=== Problem requirements ===
Keeping every word the same, give again only the lines from the one with "Task: Click the 'Interpret" through the end of the data, both included, and leave every picture out.

[Collected data]
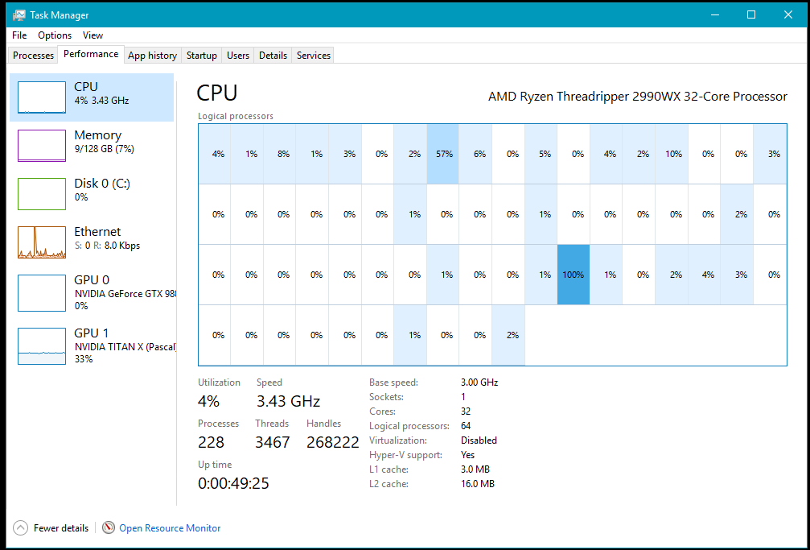Switch to the Startup tab
Screen dimensions: 810x550
pyautogui.click(x=201, y=55)
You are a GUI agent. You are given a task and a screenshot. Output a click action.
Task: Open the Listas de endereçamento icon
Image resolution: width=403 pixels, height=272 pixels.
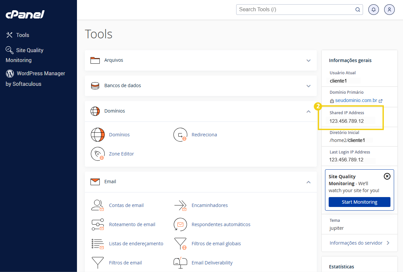pyautogui.click(x=97, y=244)
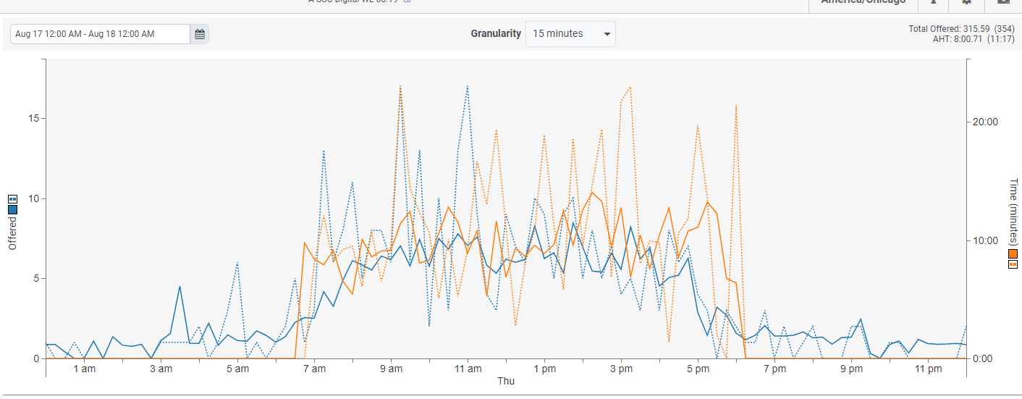Click the person icon beside the timezone

pyautogui.click(x=934, y=3)
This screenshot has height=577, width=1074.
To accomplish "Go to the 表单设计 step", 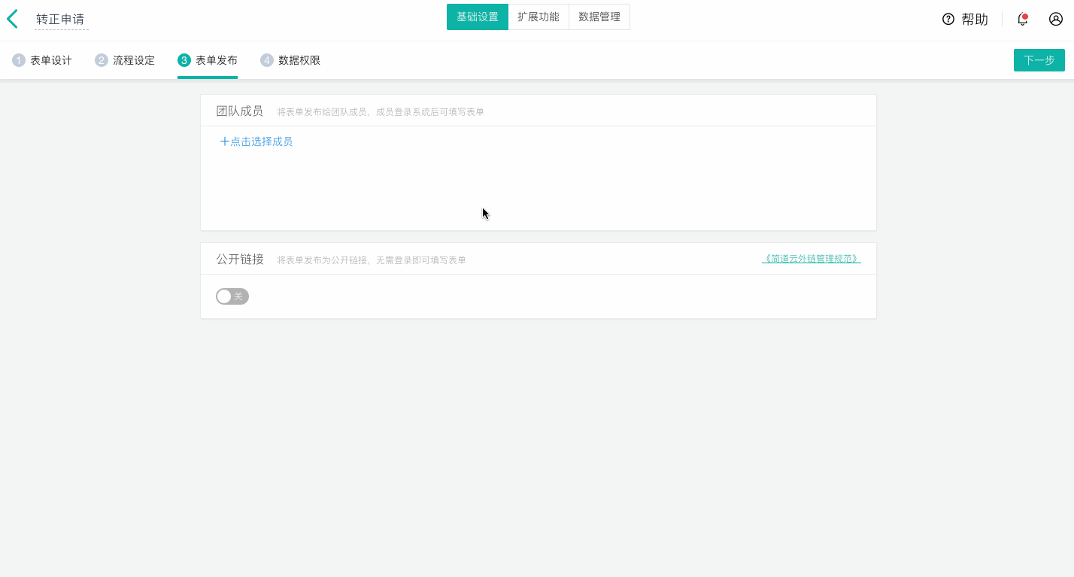I will pos(53,59).
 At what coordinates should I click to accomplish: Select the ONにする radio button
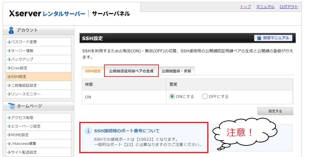click(x=172, y=96)
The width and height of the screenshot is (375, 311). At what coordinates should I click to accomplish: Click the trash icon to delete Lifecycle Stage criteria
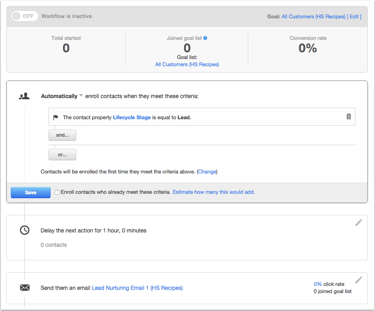click(x=349, y=116)
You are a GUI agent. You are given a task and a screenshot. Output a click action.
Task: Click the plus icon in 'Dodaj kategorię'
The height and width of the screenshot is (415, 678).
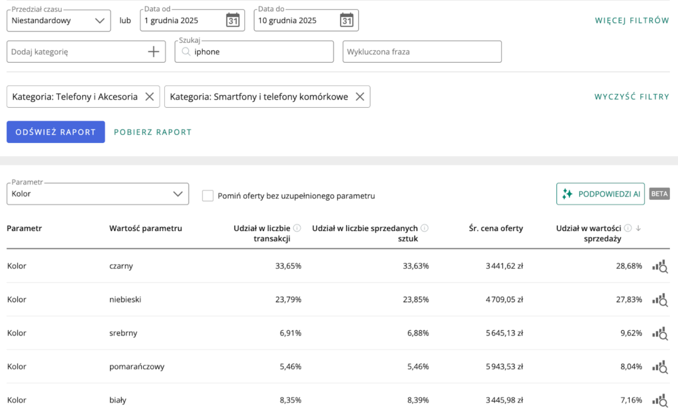pos(154,52)
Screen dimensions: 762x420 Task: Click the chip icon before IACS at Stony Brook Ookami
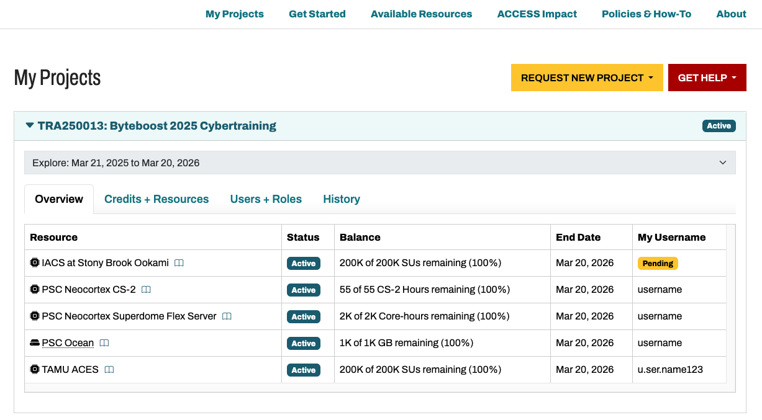coord(35,263)
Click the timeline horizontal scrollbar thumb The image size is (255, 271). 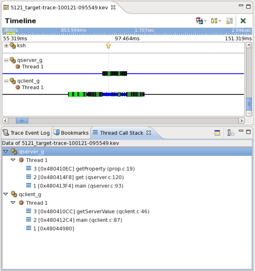22,120
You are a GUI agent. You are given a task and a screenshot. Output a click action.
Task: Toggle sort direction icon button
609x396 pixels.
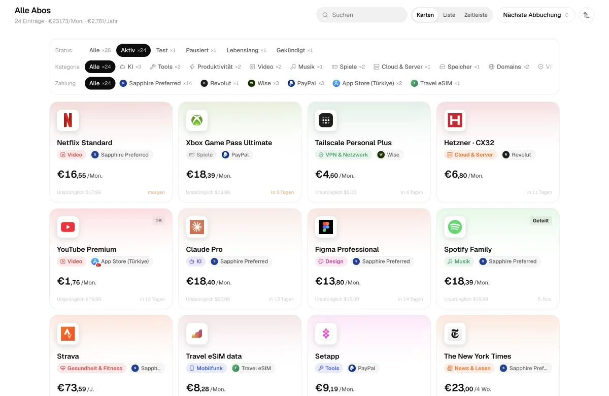(x=586, y=15)
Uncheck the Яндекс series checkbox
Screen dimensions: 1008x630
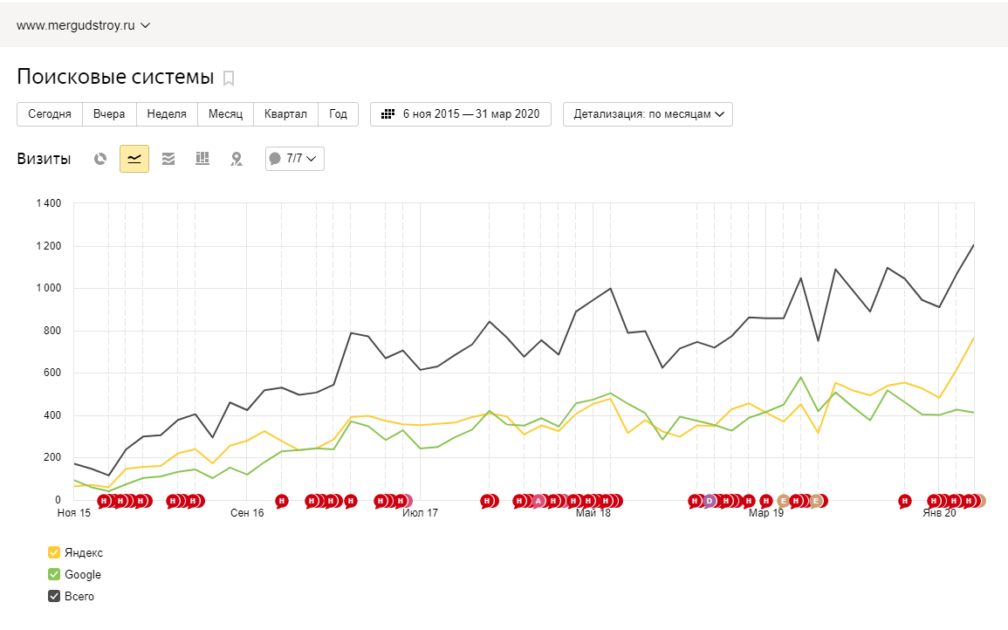tap(54, 552)
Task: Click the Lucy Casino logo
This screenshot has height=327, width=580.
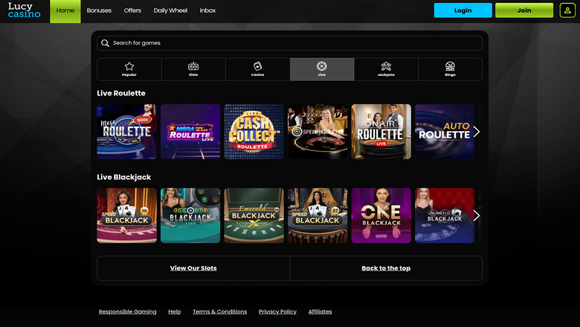Action: pos(25,10)
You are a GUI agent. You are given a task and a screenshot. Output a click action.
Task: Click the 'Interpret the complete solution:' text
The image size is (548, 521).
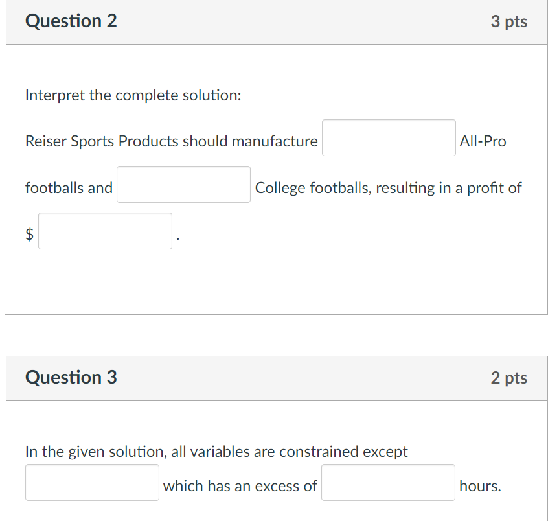(x=133, y=96)
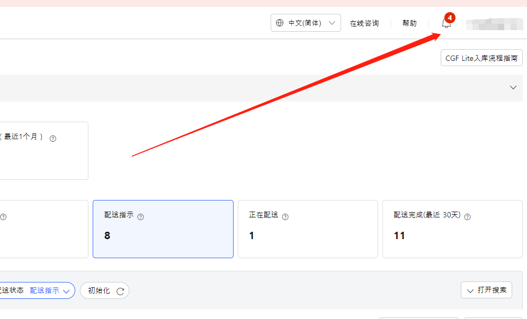Open the CGF Lite入库流程指南 guide
The height and width of the screenshot is (319, 527).
pos(481,58)
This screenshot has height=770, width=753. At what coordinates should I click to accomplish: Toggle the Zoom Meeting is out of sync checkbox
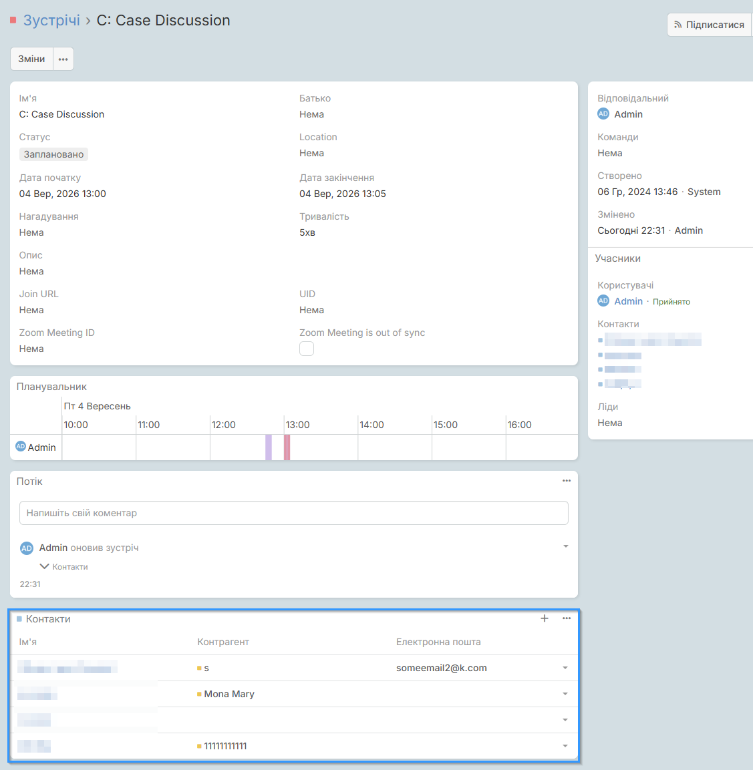307,349
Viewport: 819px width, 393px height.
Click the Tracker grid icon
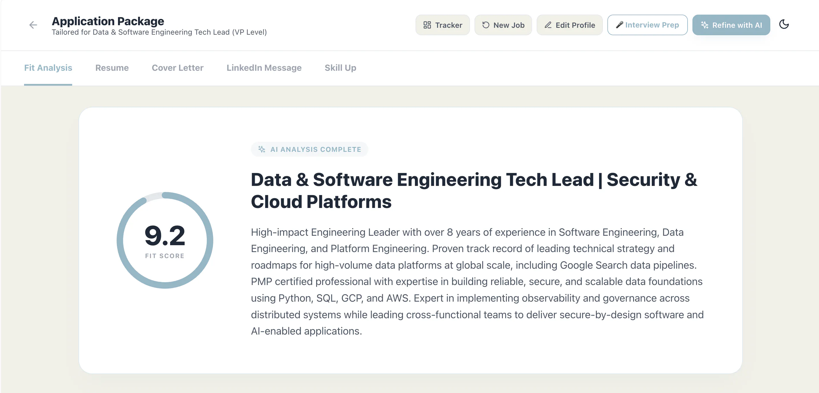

=== Exercise answer ===
Task: Click the 'Interpret the complete solution:' text
The image size is (548, 521).
(x=133, y=96)
Open the CGF Lite入库流程指南 guide
The height and width of the screenshot is (319, 527).
pos(481,58)
This screenshot has height=770, width=753. At what coordinates should I click to accomplish: Toggle the Zoom Meeting is out of sync checkbox
307,349
Viewport: 819px width, 393px height.
Click the Tracker grid icon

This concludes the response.